On talent, the government has committed to integrating foundational AI literacy into the national secondary school curriculum by 2027, expanding AI-specific degree and diploma programmes at public universities, and funding 5,000 postgraduate AI scholarships over five years in partnership with institutions including Carnegie Mellon Africa, the African Institute for Mathematical Sciences, and the newly established Kenya Advanced Institute of Science and Technology in Konza Technopolis.
“Africa’s AI revolution will not be led by Silicon Valley or Shenzhen — it will be built here, by Kenyan engineers solving Kenyan problems,” President Ruto said at the launch. “Our strategy is not about consuming AI. It is about producing it.” The speech, delivered to an audience that included the CEOs of Google Africa, Microsoft East Africa, Amazon Web Services, and a delegation from the UAE’s Mohamed bin Zayed University of Artificial Intelligence, drew a standing ovation from the technology community.
Konza Technopolis and the AI Campus
A centrepiece of the strategy is the designation of a dedicated 200-acre AI Campus within Konza Technopolis, 60 kilometres south of Nairobi, to serve as the physical anchor for AI research, startups, and corporate investment. The campus will host a National AI Research Centre — a government-funded body modelled partly on the UK’s Alan Turing Institute — with an initial capital allocation of Ksh 12 billion from the 2026/27 budget and matching co-investment expected from the UK, France, and South Korea under existing bilateral science and technology agreements.
Google has already committed to establishing an AI research laboratory at Konza under its Google for Africa programme, with an announced investment of $50 million over three years. Microsoft confirmed it will expand its existing Nairobi AI for Good Lab to accommodate 300 researchers. Both commitments predate the formal strategy launch but are now formally anchored within the national framework.
Governance, Ethics, and the Gen Z Dimension
The strategy’s governance chapter has attracted attention for its explicit commitment to placing Kenya among the first African nations to enact comprehensive AI regulation. A draft AI Governance Act is expected before parliament before the end of 2026, drawing on the EU AI Act, Singapore’s Model AI Governance Framework, and, notably, recommendations from a youth-led AI ethics panel convened after the 2024 Gen Z protests highlighted concerns about algorithmic surveillance and data privacy. The panel’s report called for explicit prohibitions on the use of AI-powered facial recognition by law enforcement without judicial oversight — a provision that has been incorporated into the draft legislation.
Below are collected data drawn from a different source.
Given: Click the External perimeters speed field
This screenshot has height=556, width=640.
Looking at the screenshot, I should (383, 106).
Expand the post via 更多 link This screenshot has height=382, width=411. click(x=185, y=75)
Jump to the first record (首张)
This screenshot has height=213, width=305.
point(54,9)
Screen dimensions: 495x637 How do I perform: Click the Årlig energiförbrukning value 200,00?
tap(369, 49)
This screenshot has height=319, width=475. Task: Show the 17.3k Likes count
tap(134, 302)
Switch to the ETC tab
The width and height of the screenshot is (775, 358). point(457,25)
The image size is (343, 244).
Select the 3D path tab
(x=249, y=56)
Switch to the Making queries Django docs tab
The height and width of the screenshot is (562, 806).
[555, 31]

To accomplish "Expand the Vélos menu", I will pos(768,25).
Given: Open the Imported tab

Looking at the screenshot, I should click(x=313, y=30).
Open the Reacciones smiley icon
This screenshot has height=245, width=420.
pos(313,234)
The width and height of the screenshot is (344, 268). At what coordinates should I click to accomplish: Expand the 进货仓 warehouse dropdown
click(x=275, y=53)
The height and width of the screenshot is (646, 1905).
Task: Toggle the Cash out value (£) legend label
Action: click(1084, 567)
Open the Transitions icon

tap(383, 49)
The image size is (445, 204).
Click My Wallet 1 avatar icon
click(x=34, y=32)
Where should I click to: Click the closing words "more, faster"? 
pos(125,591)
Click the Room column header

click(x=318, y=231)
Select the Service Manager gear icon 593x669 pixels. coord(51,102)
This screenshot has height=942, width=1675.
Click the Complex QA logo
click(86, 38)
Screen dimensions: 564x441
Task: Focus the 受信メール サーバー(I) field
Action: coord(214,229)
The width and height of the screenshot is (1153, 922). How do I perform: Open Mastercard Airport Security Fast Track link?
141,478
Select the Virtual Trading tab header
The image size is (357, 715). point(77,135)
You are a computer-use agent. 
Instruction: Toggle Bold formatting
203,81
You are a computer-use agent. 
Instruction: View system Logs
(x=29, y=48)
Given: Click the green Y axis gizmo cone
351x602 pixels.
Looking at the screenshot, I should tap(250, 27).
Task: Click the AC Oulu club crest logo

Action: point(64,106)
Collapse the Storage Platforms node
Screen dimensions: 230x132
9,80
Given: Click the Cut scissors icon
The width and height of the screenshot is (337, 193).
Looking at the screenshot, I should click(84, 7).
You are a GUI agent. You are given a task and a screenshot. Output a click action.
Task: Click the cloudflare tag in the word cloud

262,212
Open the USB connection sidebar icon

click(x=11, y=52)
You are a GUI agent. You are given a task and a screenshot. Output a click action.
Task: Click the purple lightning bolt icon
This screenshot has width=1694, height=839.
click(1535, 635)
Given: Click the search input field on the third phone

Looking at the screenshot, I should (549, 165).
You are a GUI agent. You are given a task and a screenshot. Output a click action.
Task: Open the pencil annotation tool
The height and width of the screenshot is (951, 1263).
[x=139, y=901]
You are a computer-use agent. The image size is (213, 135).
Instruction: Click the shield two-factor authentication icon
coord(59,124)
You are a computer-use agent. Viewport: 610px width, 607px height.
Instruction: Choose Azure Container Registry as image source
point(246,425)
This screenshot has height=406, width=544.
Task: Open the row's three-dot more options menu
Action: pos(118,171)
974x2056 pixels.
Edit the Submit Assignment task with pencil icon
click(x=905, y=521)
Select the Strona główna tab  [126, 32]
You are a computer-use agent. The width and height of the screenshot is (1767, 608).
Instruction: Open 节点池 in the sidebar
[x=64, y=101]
Digital rights organisations including the Kenya ICT Action Network have broadly welcomed the strategy while cautioning that governance and investment promotion must not be allowed to run ahead of each other. “The risk is that we attract investment on the promise of light-touch regulation and then find ourselves unable to implement meaningful oversight because we have made commercial commitments that constrain us,” said KICTANET Executive Director Grace Githaiga.
The strategy also emphasises AI applications in public services, building on the existing eCitizen platform and the SHA health records system. Pilot AI tools are already being tested by the Kenya Revenue Authority for risk-based audit selection and by the national ID registration system for document fraud detection. If the governance architecture can be established in time, Kenya has an opportunity to demonstrate that an African country can lead not only on AI adoption, but on the harder question of AI accountability.